Once I was appointed Editor, I could start sorting through the 180 brown boxes that were clogging the corridors (and blocking some of the fire exits) in Joel Greene’s office. When we had a preliminary sorting job done in the legal offices, I moved on to the house — which was chock-a-block with more books and papers. All materials pertaining to the editing of The Spy, which was what Jim was working on when he died, were transferred to Jay Elliott so that he could complete the Historical Introduction. The text has been approved by CSE, so that only the Historical Introduction remains to be done. Working with Marcus McCorison, I divided the rest of the Cooper-related books and papers into categories and proposed disposition of them according to an agreement that the Cooper family, Clark University, AAS and the Editorial Board have all signed.

Jim had said that he thought he might have enough unpublished letters of Cooper’s to make another volume, and I found some of these in the bottom of a {4} file drawer at his house. With Henry Cooper’s permission and the Editorial Board’s agreement, we have sent these photocopies to Jeff Walker, who enlisted some of his graduate students to help with textual work on The Spy and who wanted to try to edit the letters. Jeff rightly describes what he has in hand as an “interesting mess,” and more letters or allusions to existing letters are turning up in other places. We are asking everyone’s help in compiling an inventory of Cooper letters.

Photocopies of all the letters and journals printed in the six-volume set, filed by date, are now at AAS for the use of researchers. Tom Knoles, the curator of manuscripts, is checking to be sure that no unpublished letters or parts of letters by JFC are contained in this collection, but my own spot-checking indicates that everything has been published. The advantage to AAS of having photocopies of manuscripts for researchers to use is obvious — not only saving wear and tear on the original manuscripts, if these are at the Antiquarian, but also furnishing copies of manuscripts located elsewhere — at Yale, University of Virginia, the Berg and Morgan in New York, and so forth. I discovered also that Jim has included in these dated folders extra information about recipients of letters, help in identifying people or places, and sometimes letters to JFC from other people.

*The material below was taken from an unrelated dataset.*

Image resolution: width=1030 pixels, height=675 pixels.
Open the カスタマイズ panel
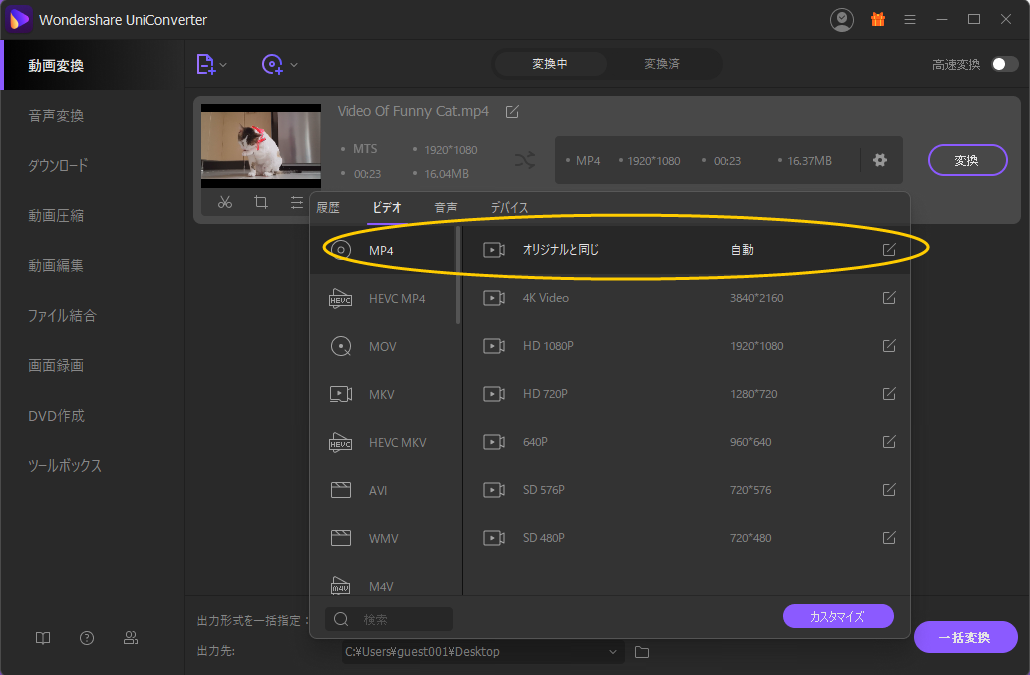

In other words, this set of folders contains material NOT published in the Letters and Journals — only it contains nothing by James Fenimore Cooper that wasn’t published — so far as we now know.

We have divided books and papers connected with the Edition into two categories. All material used in preparing texts now in print in the SUNY edition, plus those books that have passed CSE inspection and are ready for publication, have been transferred to AAS for preservation and scholarly use. When they exist, such materials include:

a. photocopies of authorial or amanuensis manuscripts;

b. photocopies of proofs corrected by Cooper;

c. all volumes used in Hinman collations (if Jim owned them);

d. the editors’ records of authorial revisions in manuscripts for works having manuscripts;

e. editors’ copies of their printer’s copy;

f. photographs collected for illustrations;

g. photocopies of reviews that appeared during Cooper’s lifetime;

h. facsimiles of primary materials used for the Historical Introductions;

i. at least one copy of all known editions owned by James Beard;

j. translations Into other languages.

Not all these papers and books are at AAS at present since they asked that I not recall from the volume editors the papers in their possession right now. AAS is trying to digest and catalog the Paul Fenimore Cooper collection and what came from Clark University and Jim Beard’s house before trying to {5} cope with the fugitive materials that remain in individual editors’ hands. This latter material should be coming to the Antiquarian within the next year.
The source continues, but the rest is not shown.